Lions led by donkeys?
By @thingsbehindsun
This teacher, now working in Australia, describes the narrative he has encountered in conference after conference. You know the one. Kids are being educated for jobs that don’t exist yet. Schools are outdated knowledge factories and kids are demotivated. Project-based learning and less transmission of knowledge will motivate students and prepare them for the future.The author explains why he finds this story unconvincing.
Reducing workload: the question of teacher autonomy
By @Mr_Bunker_edu
English teacher David Bunker raises some difficult questions about how free we should be to do what we want in our classrooms. For example, mobile phone policies. Where teachers have discretion over what happens when students use their phone, expectations become unclear and enforcement of rules becomes harder. A clear policy, to be followed by all, makes everyone’s life easier. Are there other areas where teachers should have their actions spelt out?
Blocked: Minecraft and the taboos in education
By @tombennett71
The best advice I can give to anyone facing a hostile backlash on Twitter is to write a full length blogpost describing what the backlash has been like, and explaining why the controversial opinion is right all along. Here, Tom Bennett, explains why he claimed getting students to use Minecraft in lessons is a gimmick and why no arguments against that position have changed his mind.

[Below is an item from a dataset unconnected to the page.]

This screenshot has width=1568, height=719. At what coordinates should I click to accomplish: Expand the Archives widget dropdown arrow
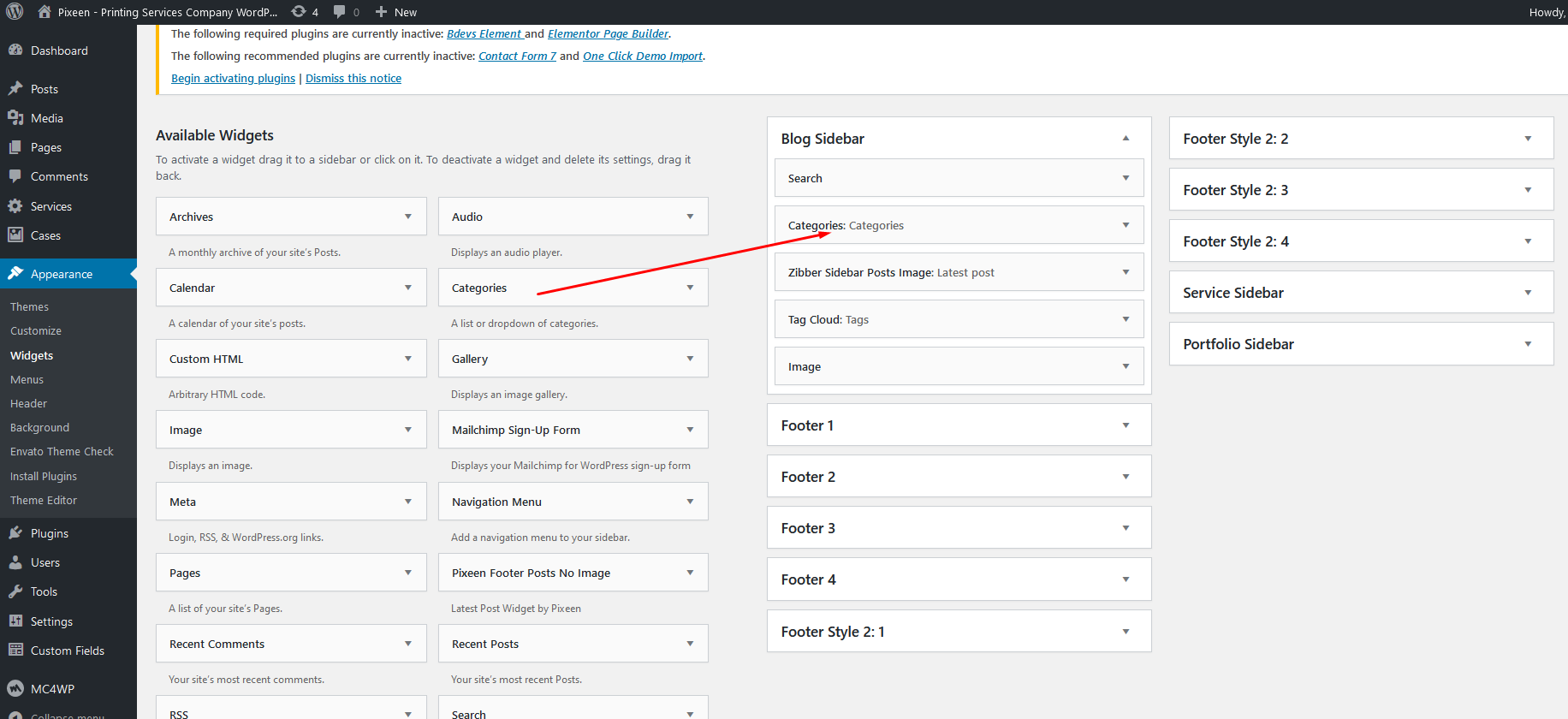pos(408,217)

Groupwork: like life, but not in the way you think
By @iQuirky_Teacher
Getting kids to work in groups was once the most fashionable of pedagogies. Yet it never seemed to be particularly effective for many of us, even when demonstrated by the expert practitioners who told us we must use it. Now the tide is turning, but it is still often expected. This post tells us why we shouldn’t feel that we have to bother.

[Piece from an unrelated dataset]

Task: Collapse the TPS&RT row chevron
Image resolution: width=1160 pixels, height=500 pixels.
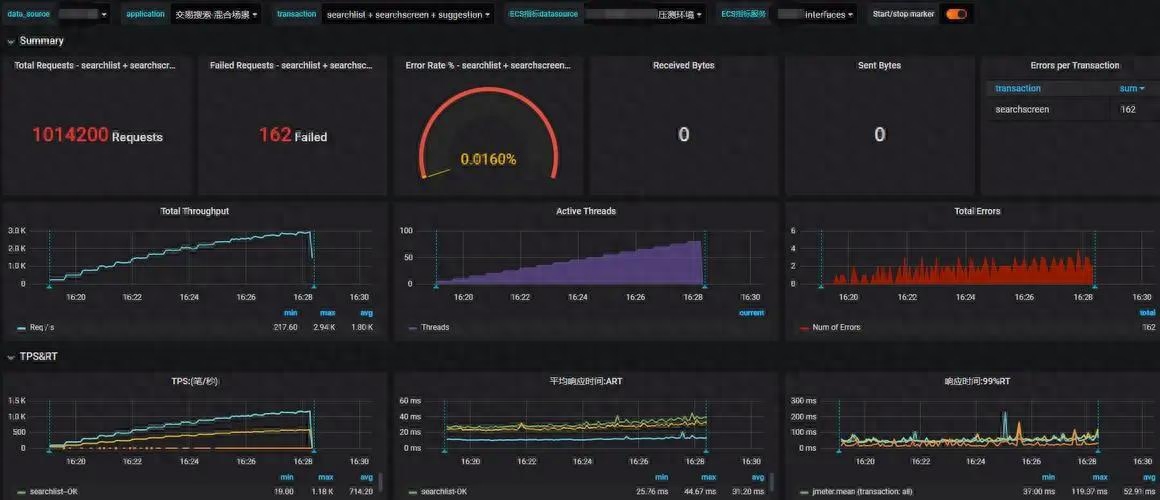Action: 11,357
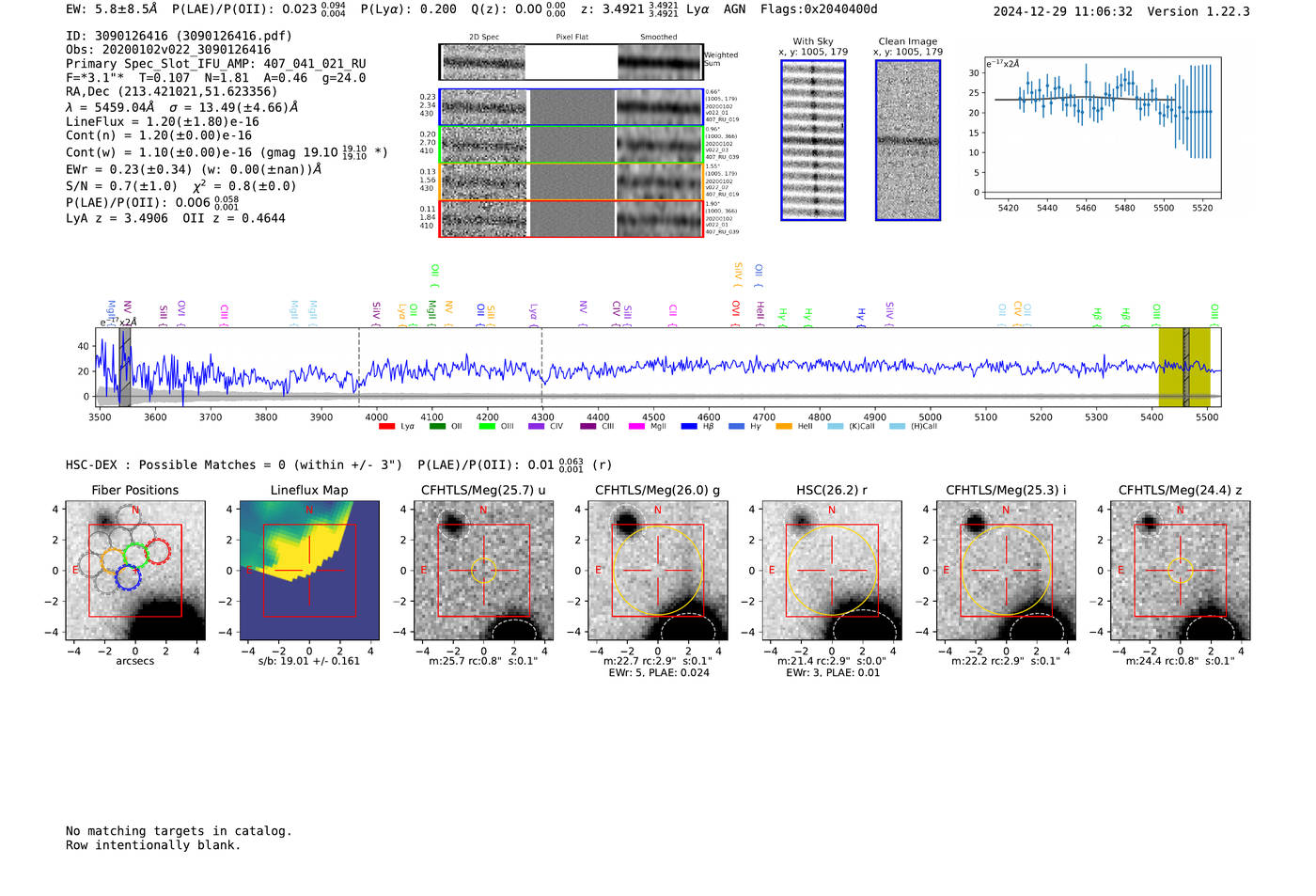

Leave it at the door: why soft skills have no place in my English lesson
By @andrewwarnerkms
The author of this post describes his argument as follows: “firstly, traditional academic subjects should be taught purely, acknowledging their own specific set of knowledge and skills; secondly, this can only be done by subject experts”. He adds to this by explaining that the teaching of workplace skills is not a good use of a subject expert’s time.
You are not Superman
By @Miss_Snuffy
A headteacher says that the best thing she can do for her students is to support her staff, and not to expect to be able to help every student. “It is the job of the teachers to be there for the kids. It is the job of the head to provide an environment where the teachers can do their jobs.”